**BRIEF**
When you find the line with "Switch to the Storage tab" among the records below, reproduce it and each line after it exactly, ending with the line with "The width and".

**RECORDS SUPPLIED**
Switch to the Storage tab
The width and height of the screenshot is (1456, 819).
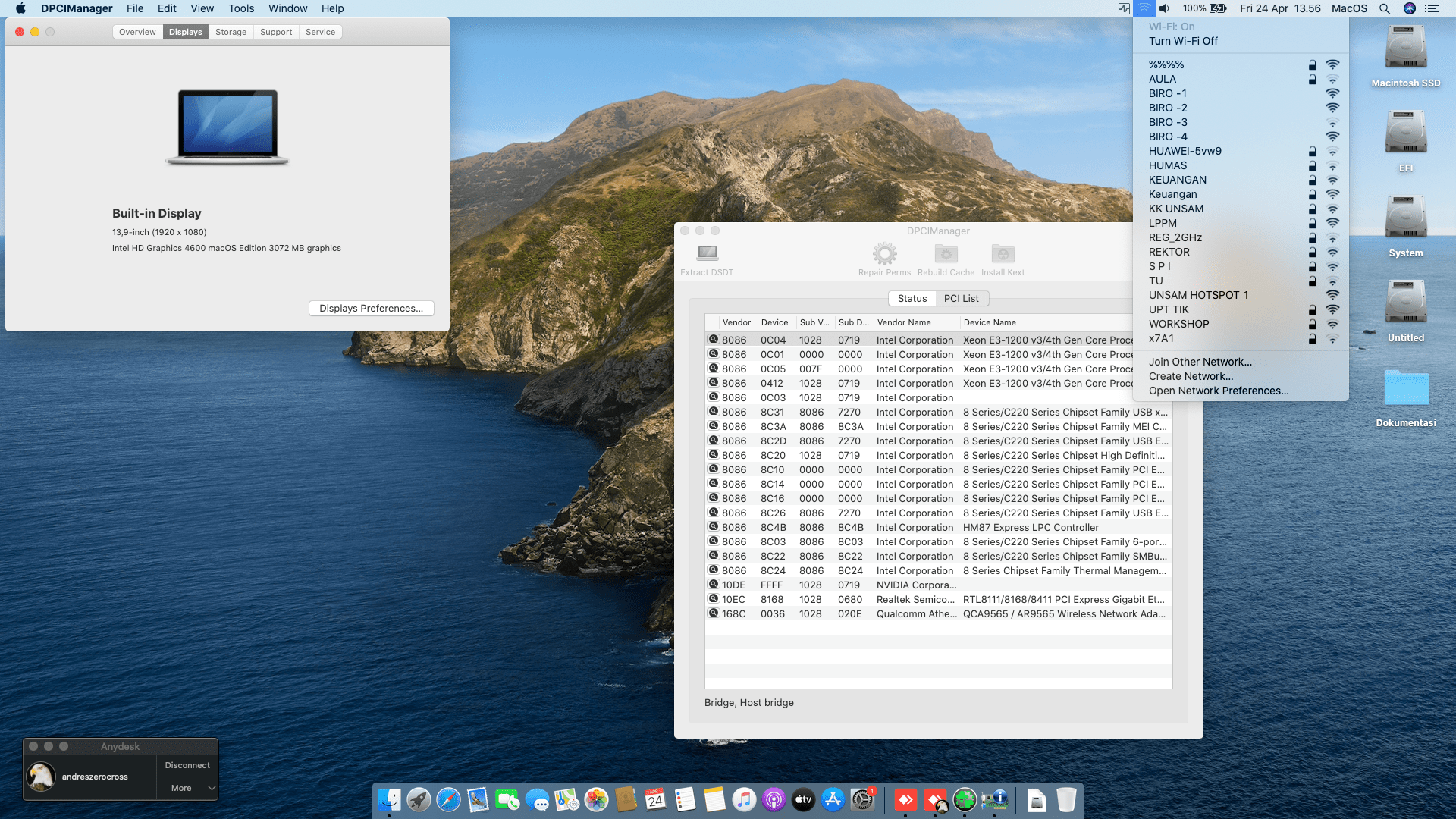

* * *

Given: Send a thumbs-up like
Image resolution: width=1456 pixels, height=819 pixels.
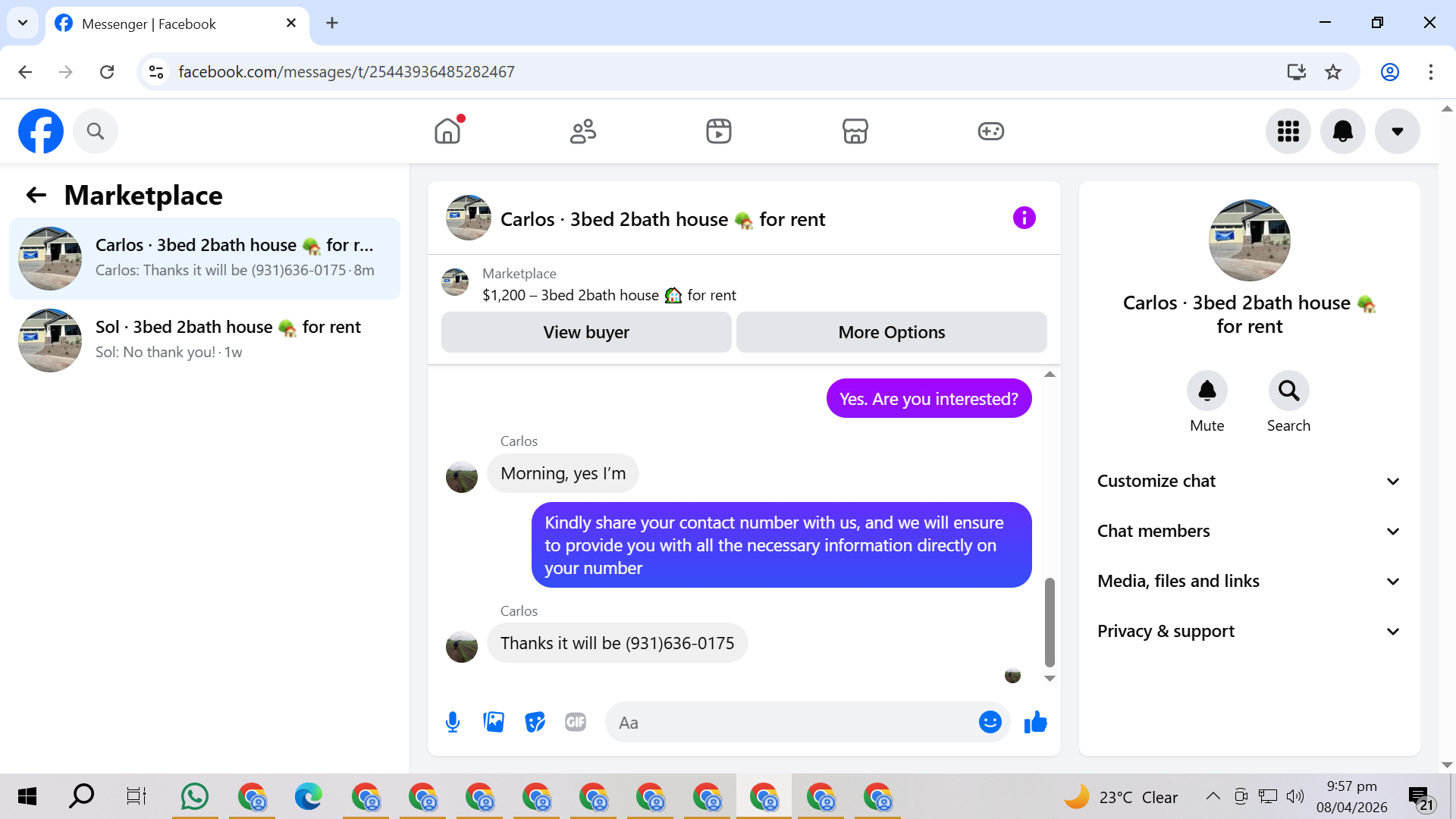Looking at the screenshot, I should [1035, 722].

**SOLUTION FOR THIS PROBLEM**
Switch to the Storage tab
The width and height of the screenshot is (1456, 819).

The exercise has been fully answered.